*What to do*
Set down the entries that follow exactly as written, leaving out any images.

*Stored records*
++++++++
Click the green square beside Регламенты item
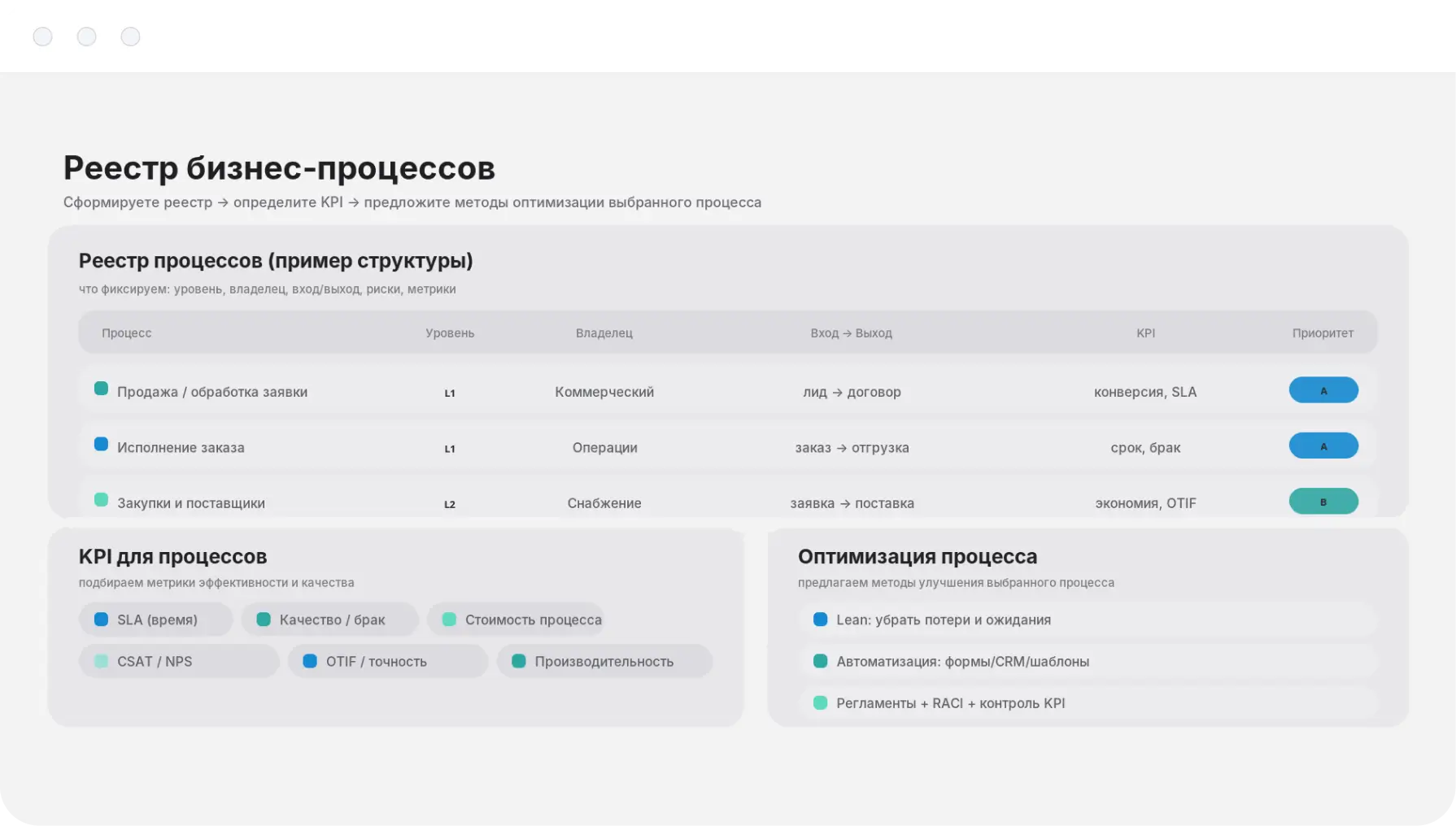 tap(820, 702)
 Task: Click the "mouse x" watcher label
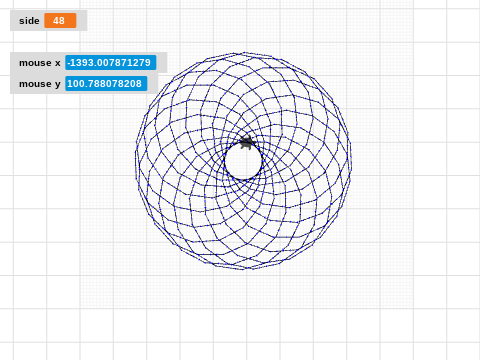coord(40,63)
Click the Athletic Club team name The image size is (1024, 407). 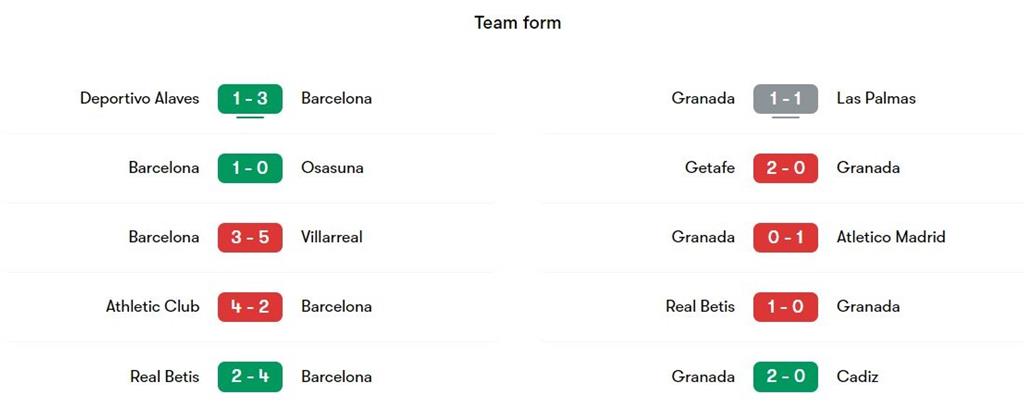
++++++++
*Exercise response*
Click the green square beside Регламенты item
 tap(820, 702)
 Task: Click the "mouse x" watcher label
coord(40,63)
Click the Athletic Club team name The image size is (1024, 407). 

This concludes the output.